Gerhard Mangott, an expert at the University of Innsbruck, takes very seriously the threat of nuclear escalation that may arise after “referendums” in eastern Ukraine on the annexation of the territories occupied by Russian troops to the Russian Federation.
Until now, Putin has not uttered a word “nuclear weapon”. He spoke only of using “all necessary” and “available” means, Mangott recalls, adding that tactical nuclear weapons were “of course, implied.”
According to him, by doing so, Putin wanted to make the West think about whether he should continue to supply Ukraine with weapons. “At this stage, the West does not want to be intimidated, but what happens if Putin clearly announces his intention to use tactical nuclear weapons? Will Western support for Ukraine then decrease and will Ukrainian troops stop trying to retake Russian-occupied territories? Or will it be necessary that the Russian side “even detonated in some uninhabited territory to demonstrate its determination? If this deterrence does not work, then, unfortunately, it cannot be ruled out that the Russian side will use nuclear weapons in Ukraine,” the expert argues.
Ukraine has already carried out military actions in the Kursk and Belgorod regions and launched rocket attacks on weapons depots in the annexed Crimea, which Russia considers its state territory, the professor reminds. “However, until now, there has not been a single Ukrainian military on the territory declared by Russia as “theirs”. If Ukraine does not succumb to intimidation and continues the offensive, then this (the appearance of the Ukrainian military on the territory that Russia has declared “theirs”. – Ed.) may occur for the first time, and then danger of nuclear escalation It’s going to be really big,” he says.
How should the West react to mobilization in Russia?
Nico Lange takes a different view. “I get the impression that all these laws (amendments to the Criminal Code of the Russian Federation, introducing the concepts of “mobilization”, “martial law” and “wartime. – Ed.) and threats that Russia “will use all means”, as well as playing with nuclear threats, is part of psychological warfare,” he says.

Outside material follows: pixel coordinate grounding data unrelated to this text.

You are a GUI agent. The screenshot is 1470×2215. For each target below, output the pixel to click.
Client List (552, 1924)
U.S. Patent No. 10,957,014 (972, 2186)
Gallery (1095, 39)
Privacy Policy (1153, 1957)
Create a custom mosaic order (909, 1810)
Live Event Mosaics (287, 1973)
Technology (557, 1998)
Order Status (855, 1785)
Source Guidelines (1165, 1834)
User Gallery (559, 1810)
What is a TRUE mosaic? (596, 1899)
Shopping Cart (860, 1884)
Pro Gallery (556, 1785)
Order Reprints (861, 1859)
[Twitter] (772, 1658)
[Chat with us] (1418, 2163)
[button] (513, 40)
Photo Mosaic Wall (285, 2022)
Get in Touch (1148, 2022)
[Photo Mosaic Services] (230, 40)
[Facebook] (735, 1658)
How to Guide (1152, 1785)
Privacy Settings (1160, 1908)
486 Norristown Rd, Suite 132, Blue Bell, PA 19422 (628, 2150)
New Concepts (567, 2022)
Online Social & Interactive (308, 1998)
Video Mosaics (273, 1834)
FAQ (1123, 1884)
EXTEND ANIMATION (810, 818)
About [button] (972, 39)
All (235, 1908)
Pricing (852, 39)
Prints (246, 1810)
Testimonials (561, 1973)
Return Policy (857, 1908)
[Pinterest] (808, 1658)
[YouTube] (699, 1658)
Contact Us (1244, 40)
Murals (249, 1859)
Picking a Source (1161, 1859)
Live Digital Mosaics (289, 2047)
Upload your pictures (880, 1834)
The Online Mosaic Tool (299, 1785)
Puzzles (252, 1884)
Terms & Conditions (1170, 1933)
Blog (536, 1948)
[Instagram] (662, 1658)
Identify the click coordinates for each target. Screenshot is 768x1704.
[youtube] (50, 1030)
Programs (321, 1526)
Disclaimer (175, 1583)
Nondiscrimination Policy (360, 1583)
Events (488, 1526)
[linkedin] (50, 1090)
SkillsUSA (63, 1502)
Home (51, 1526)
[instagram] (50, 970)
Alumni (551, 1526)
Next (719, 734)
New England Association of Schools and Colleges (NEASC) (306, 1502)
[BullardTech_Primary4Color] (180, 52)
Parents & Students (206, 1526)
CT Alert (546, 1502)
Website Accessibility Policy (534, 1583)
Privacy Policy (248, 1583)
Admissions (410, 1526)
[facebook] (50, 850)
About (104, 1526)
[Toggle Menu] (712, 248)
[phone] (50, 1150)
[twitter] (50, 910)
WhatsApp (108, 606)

“Putin is weak now. And I think that the most important message now, for all of us in Germany, in Europe, is that we cannot be intimidated, including by laws that do not change the military situation, but only emphasize that Russia inside is an authoritarian and totalitarian system,” Lange argues in an interview with DW.
He considers it a good signal that this week the German government decided to supply Ukraine with another batch of howitzers, Mars II MLRS systems and Dingo armored vehicles. “It would be nice if Germany began to move further – in terms of the supply of infantry fighting vehicles and other armored vehiclesthat Ukraine needs. I think Germany understands that the best way to end the war is strong support for Ukraine,” he said.
Joachim Weber expresses a similar opinion: “In fact, Ukraine has already mobilized its entire combat-ready male population. It is difficult to do anything more,” he notes. Western arms supplies. Therefore, it is obvious that, as a result of Russian mobilization, the supply of Western weapons to Ukraine should seriously increase once again. Otherwise, there is a risk of a military defeat of Ukraine, and at the same time – its complete destruction as a state. And this cannot be afforded in the face of Putin’s Russia.”